A: First of all, thank you for referring to them by their scientific name, “unitards,” rather than their tribal hipster name “onesies” – a term which has so obviously been appropriated from babies. (Take your culture back, babies!)
I have a two-word answer to your question: You don’t. There simply is no way to exit the stage, spring through people and props, find a bathroom, which may be a port-a-john at outdoor shows, peel off a layer off sweaty spandex from chest to knees, and pee quickly while simultaneously not being able to pee because your entire top half is naked, and if someone were to burst through the door (Is it REALLY locked?), the bathroom line will get a free peep show. Digital cameras. Internet. Career over.
Omg, this unitard is available in my store!
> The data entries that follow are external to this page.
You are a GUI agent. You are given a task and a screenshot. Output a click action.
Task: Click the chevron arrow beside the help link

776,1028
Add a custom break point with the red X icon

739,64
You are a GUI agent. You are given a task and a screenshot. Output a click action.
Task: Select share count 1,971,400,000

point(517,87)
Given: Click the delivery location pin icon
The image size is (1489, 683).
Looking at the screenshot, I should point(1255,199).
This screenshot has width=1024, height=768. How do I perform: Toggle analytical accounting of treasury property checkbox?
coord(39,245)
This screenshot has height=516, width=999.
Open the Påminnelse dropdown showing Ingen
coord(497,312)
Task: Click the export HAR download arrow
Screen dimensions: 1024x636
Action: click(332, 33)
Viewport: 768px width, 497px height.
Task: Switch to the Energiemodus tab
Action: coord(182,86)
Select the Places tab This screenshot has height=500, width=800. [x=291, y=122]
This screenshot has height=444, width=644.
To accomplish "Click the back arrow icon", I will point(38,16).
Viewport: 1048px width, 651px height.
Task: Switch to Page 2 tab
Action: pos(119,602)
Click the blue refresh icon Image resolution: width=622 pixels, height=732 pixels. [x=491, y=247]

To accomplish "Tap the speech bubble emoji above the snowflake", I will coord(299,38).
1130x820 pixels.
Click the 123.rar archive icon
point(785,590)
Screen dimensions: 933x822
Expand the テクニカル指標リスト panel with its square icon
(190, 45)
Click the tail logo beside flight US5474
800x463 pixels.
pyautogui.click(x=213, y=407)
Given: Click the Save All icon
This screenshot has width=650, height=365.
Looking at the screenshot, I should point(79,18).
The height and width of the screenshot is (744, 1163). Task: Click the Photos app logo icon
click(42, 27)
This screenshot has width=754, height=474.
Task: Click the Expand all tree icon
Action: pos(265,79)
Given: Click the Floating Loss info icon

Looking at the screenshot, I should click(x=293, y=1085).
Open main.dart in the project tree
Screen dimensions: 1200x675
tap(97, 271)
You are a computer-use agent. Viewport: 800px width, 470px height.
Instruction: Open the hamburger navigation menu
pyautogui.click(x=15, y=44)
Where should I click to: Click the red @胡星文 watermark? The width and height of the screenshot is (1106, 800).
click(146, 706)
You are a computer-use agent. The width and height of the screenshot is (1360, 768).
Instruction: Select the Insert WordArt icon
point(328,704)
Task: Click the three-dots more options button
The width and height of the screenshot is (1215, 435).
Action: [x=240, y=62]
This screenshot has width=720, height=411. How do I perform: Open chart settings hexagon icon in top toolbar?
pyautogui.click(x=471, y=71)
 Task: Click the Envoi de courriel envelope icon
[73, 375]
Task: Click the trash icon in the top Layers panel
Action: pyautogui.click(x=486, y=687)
Never fear, however, because “you don’t” doesn’t just mean you don’t go quickly – it means you don’t have to go at all. When performing a physical act, you have to learn a very basic lesson: You are the master of what comes out of your body because you are the master of what goes into it. In the hours leading up to a show, on top of rehearsal, makeup, getting your tech organized, you will have an ultimate important job: Body State Negotiation.
BSN is a fine art. Drink enough water to stay hydrated. But slow down or stop as the act time approaches. Don’t drink alcohol at all (it has extra pee qualities, and also “drunk skill act” is an oxymoron). Do not eat a heavy meal in the couple hours leading up to stage time. Snacks are good, if you’re feeling low-energy. Avoid burritos, fries – anything that may be trying to exit the stage before you do. Eat your big meal and down a beer after your act is over (note: this may mean squirreling away free food given by the show or packing your own meal, ala third grade).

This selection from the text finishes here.